--- start of Dataset records ---

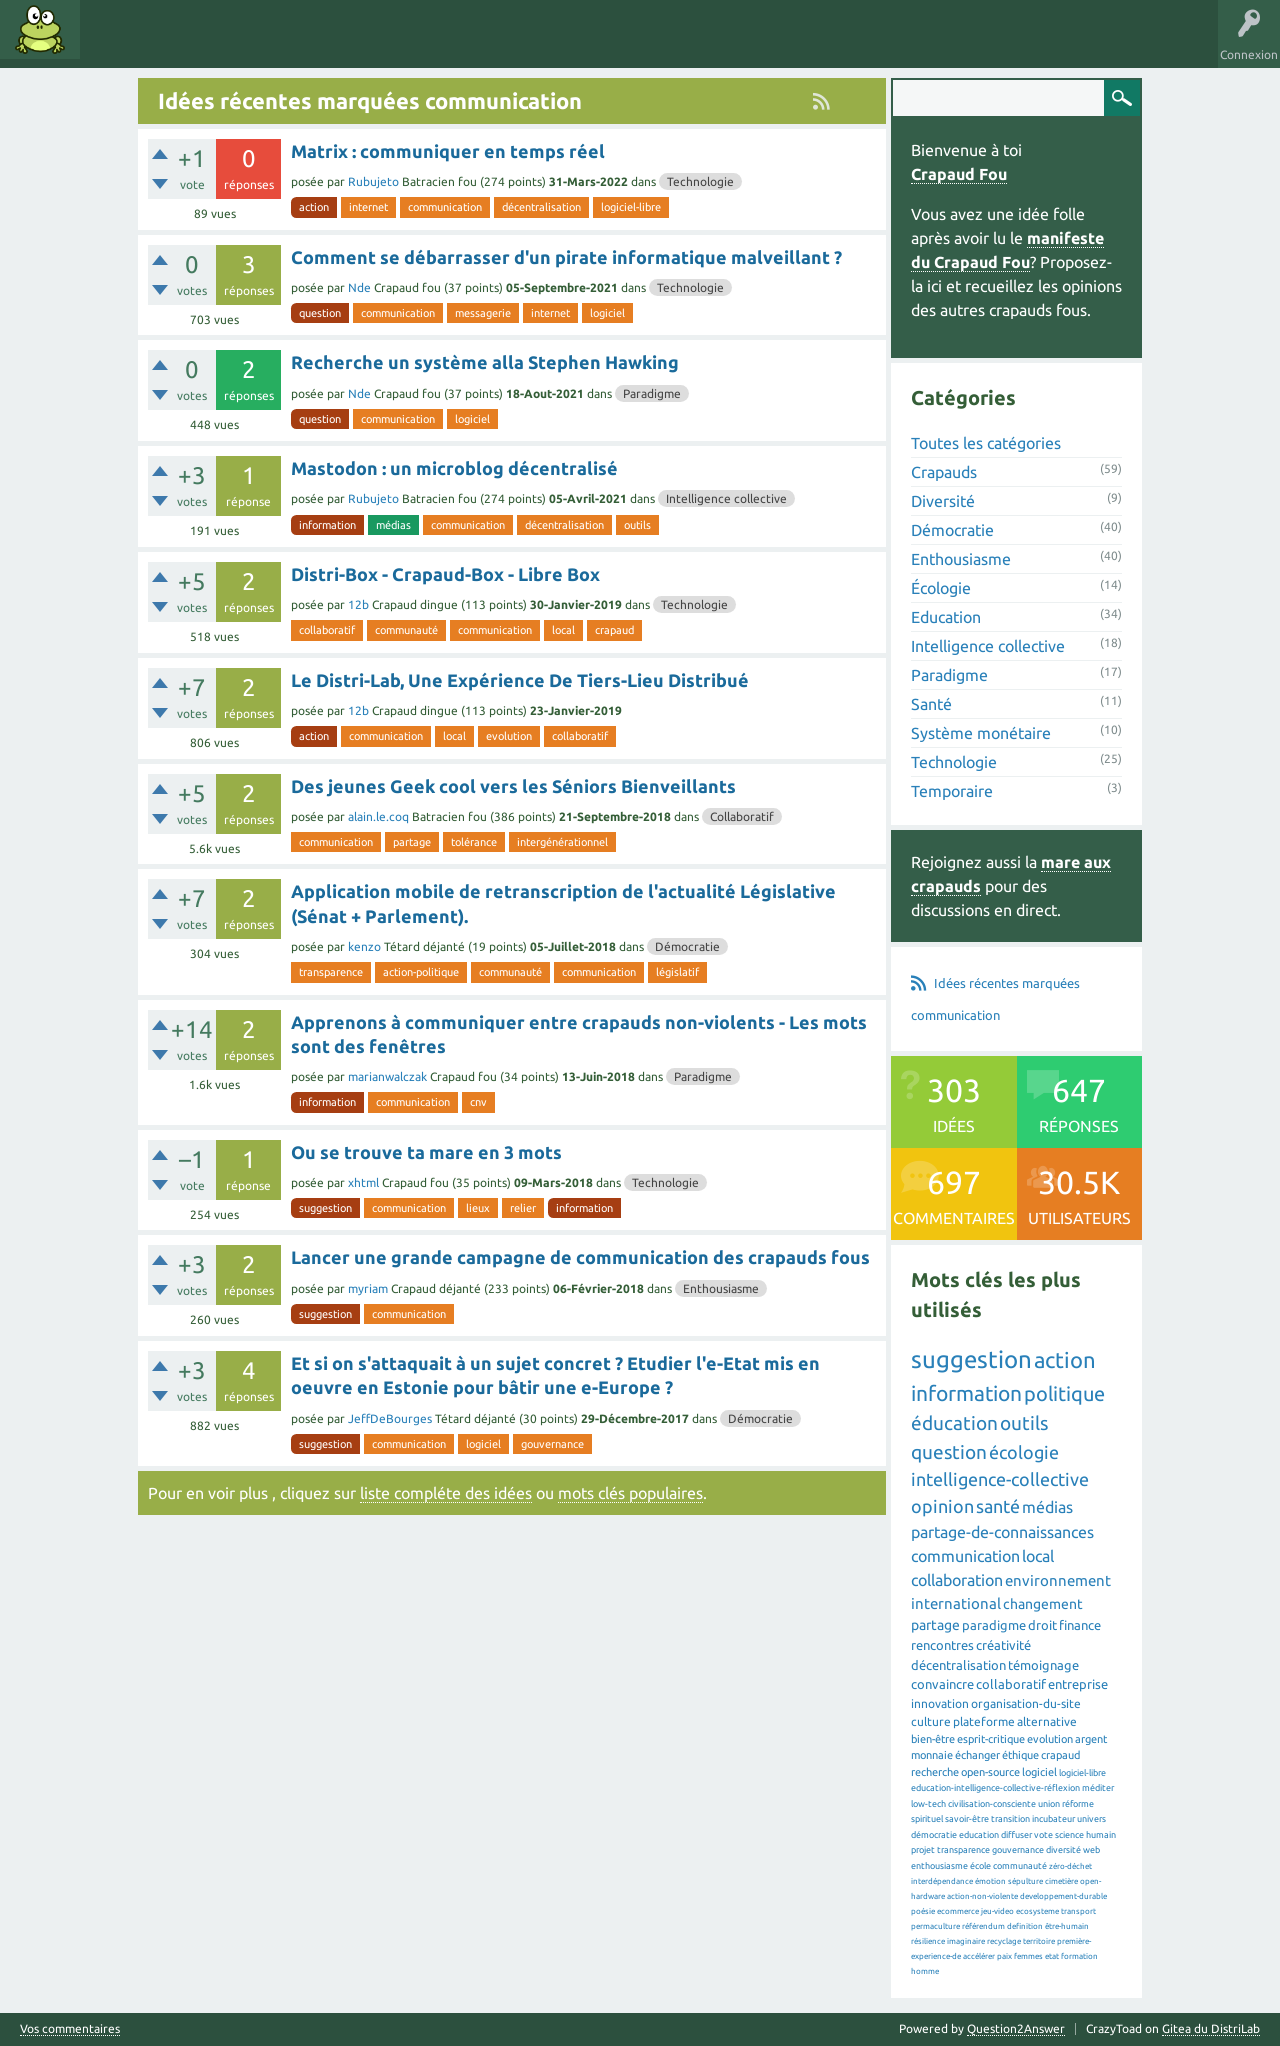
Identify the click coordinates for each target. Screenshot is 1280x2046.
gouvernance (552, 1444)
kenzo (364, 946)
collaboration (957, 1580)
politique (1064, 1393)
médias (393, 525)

--- end of Dataset records ---
--- start of Dataset records ---

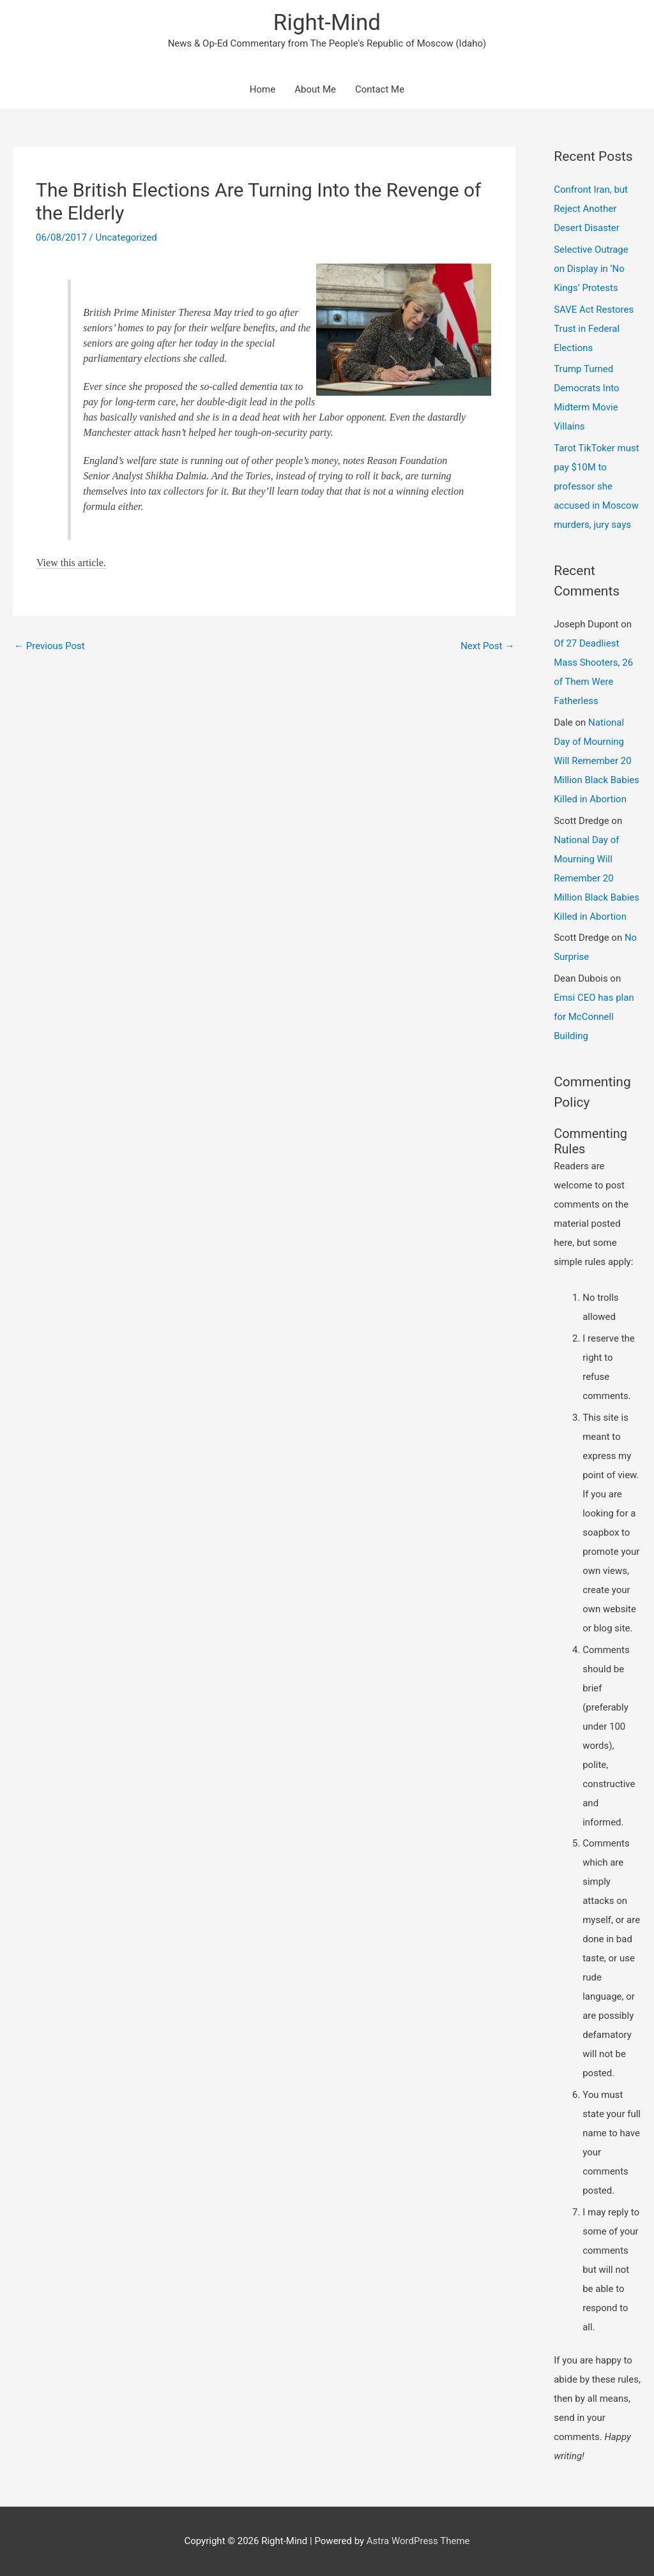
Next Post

--- end of Dataset records ---
--- start of Dataset records ---

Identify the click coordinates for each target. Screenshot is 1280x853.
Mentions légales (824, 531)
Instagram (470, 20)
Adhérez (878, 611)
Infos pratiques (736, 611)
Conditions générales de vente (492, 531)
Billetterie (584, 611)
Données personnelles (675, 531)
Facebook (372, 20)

--- end of Dataset records ---

■ **Task statement**: List every line in the three blocks above that contains the word "Screenshot", copying each one in full.

■ **Written answer**:
Identify the click coordinates for each target. Screenshot is 1280x2046.
Identify the click coordinates for each target. Screenshot is 1280x853.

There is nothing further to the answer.